Despite the two other answers, I'll add one more, because I have the feeling that your final paragraph has not yet been answered satisfactorily.

A discrete-time LTI system with impulse response $h[n]$ has a transfer function

$$H(z)=\sum_{n=-\infty}^{\infty}h[n]z^{-n}\tag{1}$$

Its output $y[n]$ for a given input sequence $x[n]$ is given by the convolution sum

$$y[n]=\sum_{k=-\infty}^{\infty}h[k]x[n-k]\tag{2}$$

For $x[n]=a^n$ we get from $(2)$

$$y[n]=\sum_{k=-\infty}^{\infty}h[k]a^na^{-k}=a^n\sum_{k=-\infty}^{\infty}h[k]a^{-k}=a^nH(a)\tag{3}$$

where Eq. $(1)$ was used in the last equality. Eq. $(3)$ shows that for $x[n]=a^n$, the output of a discrete-time LTI system is just a weighted version of the input signal. Hence, the sequence $a^n$ is an eigenfunction of a discrete-time LTI system.

Answer 2

The point is that a complex exponential function is an eigenfunction of an LTI system link. Therefore the frequency is not changing, i.e., the LTI system translates to a (complex-valued) gain $H(j\omega_0)$.

For discrete systems, the eigenfunctions are sampled exponential functions link, i.e., $x[n] = A\cdot e^{j\omega_n n}$, where $\omega_0=2\pi f/f_s$ is a normalized frequency. The output of a discrete LTI system is then $y[n]=H(e^{j\omega_n})\cdot A \cdot e^{j\omega_nn}$.

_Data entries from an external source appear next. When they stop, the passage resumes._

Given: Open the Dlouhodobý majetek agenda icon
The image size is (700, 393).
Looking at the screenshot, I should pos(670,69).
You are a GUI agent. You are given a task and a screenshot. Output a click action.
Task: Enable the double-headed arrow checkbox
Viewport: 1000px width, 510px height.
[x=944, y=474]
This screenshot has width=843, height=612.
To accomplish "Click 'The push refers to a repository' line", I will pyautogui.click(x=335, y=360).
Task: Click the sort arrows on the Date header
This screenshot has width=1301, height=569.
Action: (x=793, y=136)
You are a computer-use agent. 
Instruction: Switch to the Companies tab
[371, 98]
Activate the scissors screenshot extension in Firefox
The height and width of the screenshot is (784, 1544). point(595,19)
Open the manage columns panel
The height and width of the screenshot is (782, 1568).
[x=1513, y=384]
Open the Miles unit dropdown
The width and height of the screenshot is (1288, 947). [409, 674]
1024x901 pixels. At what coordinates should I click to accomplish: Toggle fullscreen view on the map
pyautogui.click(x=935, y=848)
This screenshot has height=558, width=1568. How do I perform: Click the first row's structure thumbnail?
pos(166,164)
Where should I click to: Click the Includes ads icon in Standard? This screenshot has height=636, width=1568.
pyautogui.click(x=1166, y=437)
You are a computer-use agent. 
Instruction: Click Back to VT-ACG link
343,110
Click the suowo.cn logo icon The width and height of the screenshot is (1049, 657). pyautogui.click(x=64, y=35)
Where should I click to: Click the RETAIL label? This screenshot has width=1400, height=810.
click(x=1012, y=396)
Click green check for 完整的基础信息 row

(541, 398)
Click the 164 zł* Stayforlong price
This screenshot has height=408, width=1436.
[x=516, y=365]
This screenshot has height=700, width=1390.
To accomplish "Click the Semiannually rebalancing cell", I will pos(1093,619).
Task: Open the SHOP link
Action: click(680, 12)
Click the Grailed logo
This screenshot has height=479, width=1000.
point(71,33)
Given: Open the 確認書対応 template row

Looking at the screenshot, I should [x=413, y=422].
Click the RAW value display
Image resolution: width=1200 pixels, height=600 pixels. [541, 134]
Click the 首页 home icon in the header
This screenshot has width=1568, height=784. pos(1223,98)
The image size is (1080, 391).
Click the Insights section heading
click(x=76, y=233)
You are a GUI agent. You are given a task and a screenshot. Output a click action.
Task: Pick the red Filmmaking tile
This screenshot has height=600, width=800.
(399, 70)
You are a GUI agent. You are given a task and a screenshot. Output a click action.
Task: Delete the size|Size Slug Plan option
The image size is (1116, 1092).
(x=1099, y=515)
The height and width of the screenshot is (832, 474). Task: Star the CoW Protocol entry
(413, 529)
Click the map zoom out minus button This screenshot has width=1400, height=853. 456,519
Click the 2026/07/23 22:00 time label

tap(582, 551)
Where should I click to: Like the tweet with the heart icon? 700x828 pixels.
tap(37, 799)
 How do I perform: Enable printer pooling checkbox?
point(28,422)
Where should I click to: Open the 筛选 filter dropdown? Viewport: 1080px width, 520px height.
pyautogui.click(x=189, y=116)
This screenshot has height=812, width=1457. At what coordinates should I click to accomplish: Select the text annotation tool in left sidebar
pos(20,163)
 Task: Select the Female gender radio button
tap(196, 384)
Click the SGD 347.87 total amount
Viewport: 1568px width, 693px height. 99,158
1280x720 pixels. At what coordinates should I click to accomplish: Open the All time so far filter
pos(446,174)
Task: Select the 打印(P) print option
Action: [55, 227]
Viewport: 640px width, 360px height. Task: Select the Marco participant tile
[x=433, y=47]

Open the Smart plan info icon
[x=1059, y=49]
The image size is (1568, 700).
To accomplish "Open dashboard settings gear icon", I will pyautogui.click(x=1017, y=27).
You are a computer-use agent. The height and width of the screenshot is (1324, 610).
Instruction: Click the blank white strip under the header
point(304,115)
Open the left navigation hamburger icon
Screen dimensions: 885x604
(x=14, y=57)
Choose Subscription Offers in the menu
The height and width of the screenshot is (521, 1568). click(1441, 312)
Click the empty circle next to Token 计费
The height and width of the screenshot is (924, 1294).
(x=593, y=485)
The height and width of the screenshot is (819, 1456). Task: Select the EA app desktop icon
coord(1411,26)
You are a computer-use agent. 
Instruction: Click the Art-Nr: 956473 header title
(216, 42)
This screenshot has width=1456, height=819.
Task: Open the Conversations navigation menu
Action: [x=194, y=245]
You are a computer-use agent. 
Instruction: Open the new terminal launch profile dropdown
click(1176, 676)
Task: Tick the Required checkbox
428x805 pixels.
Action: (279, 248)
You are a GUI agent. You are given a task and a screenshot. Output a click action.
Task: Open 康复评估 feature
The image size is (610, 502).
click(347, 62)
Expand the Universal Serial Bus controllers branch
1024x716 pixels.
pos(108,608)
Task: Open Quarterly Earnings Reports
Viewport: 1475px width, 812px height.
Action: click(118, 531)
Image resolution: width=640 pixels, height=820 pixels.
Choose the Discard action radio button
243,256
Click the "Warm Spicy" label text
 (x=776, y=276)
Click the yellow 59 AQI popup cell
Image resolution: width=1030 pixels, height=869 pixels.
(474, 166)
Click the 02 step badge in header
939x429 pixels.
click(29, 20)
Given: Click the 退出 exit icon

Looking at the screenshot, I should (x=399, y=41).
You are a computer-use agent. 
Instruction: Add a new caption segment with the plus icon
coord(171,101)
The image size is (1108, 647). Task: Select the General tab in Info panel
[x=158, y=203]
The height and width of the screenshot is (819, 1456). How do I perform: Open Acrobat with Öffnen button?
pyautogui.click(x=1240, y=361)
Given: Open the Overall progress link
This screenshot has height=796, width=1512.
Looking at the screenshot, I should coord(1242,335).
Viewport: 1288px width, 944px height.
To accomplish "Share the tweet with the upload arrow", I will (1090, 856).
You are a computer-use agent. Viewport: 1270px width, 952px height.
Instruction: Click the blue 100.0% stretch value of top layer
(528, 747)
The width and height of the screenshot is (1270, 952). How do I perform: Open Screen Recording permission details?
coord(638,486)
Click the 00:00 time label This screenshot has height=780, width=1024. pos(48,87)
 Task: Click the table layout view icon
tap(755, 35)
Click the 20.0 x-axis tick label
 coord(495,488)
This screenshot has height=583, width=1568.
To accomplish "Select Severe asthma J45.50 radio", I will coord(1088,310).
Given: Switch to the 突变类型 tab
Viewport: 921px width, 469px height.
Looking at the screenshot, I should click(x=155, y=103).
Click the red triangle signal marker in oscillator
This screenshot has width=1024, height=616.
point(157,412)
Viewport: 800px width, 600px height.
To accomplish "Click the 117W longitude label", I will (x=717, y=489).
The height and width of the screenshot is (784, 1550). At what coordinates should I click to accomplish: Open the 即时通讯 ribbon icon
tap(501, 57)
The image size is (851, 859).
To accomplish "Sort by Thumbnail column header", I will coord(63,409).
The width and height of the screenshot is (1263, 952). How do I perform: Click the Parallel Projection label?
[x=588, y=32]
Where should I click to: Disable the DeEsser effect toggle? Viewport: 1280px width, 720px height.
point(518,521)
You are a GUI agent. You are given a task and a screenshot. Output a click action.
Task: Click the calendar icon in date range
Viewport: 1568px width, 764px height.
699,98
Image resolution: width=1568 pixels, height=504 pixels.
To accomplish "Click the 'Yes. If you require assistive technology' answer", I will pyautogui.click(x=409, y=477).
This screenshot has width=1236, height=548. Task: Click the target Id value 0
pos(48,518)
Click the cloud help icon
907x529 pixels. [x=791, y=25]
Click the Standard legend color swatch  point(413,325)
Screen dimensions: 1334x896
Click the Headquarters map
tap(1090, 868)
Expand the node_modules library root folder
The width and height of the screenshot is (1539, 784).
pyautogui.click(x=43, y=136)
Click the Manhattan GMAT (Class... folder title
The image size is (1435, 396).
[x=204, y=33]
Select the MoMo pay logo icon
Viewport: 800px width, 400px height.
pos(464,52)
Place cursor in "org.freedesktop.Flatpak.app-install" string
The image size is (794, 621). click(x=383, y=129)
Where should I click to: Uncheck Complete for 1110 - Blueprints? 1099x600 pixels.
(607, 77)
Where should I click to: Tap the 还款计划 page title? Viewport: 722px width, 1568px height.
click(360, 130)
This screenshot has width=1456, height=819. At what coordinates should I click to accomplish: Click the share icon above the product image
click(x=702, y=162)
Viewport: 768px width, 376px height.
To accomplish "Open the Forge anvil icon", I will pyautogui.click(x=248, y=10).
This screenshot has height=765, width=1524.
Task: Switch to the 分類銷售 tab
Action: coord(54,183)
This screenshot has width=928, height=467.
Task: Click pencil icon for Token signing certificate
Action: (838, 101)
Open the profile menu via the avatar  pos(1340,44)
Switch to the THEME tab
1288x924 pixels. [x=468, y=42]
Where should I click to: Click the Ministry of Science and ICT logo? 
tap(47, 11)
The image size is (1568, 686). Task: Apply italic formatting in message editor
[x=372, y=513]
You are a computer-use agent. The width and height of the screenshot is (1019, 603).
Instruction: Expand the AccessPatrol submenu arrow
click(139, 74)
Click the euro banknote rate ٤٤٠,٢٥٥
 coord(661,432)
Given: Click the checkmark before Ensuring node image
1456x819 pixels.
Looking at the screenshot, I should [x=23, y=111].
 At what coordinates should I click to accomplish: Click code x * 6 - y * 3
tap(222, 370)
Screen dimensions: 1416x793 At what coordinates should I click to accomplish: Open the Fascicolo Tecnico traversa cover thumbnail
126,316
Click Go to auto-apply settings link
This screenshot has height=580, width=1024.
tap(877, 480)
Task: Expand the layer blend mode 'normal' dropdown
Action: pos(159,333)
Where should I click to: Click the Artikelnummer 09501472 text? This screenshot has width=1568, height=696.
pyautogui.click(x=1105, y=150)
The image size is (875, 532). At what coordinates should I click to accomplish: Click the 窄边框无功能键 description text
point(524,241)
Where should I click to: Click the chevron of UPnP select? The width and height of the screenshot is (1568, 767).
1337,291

EDIT: A discrete input signal x[n] can be written as a weighted sum of complex exponentials, i.e., $X(e^{j\omega}) = \sum_{n}x[n]e^{j\omega}$ link. This transformation is in fact a change of basis. Driving such a signal thru an LTI system will weight each exponential function with the complex-valued gain $H(e^{j\omega})$. Thus, no additional frequencies will be introduced.

Note (a bit out of scope, but good to realize): When dealing with sampling a contuous-time signal and dealing with finite length signals, then you may observe additional frequencies due to aliasing and windowing.

Answer 3

it turns out that, solely because it's Linear and Time-Invariant, an LTI discrete-time system has output $y[n]$ mapped from input $x[n]$ using convolution:

$$ y[n] = \sum\limits_{i=-\infty}^{+\infty} x[i] \, h[n-i] $$

where $h[n]$ is the impulse response of the due to an input that is the Kronecker delta

$$ \delta[n] = \begin{cases} 1, & \text{if }n = 0 \\ 0, & \text{if }n \ne 0 \end{cases} $$

so, if $x[n]=\delta[n]$, then $y[n]=h[n]$.

now, if $x[n]=e^{j \omega n}$, it is not terribly hard ('specially for discrete summation rather than the convolution integral for continuous-time systems) to show that if

$$x[n]=e^{j \omega n}$$

then

$$ y[n] = H(e^{j \omega}) e^{j \omega n} = H(e^{j \omega}) x[n]$$

where

$$ H(z) = \sum\limits_{n=-\infty}^{+\infty} h[n] \, z^{-n} $$

because i'm lazy (and need to get going), i'm happy for anyone to edit this answer to include and explicit derivation. but it's easy. then substitute $a = e^{j \omega}$.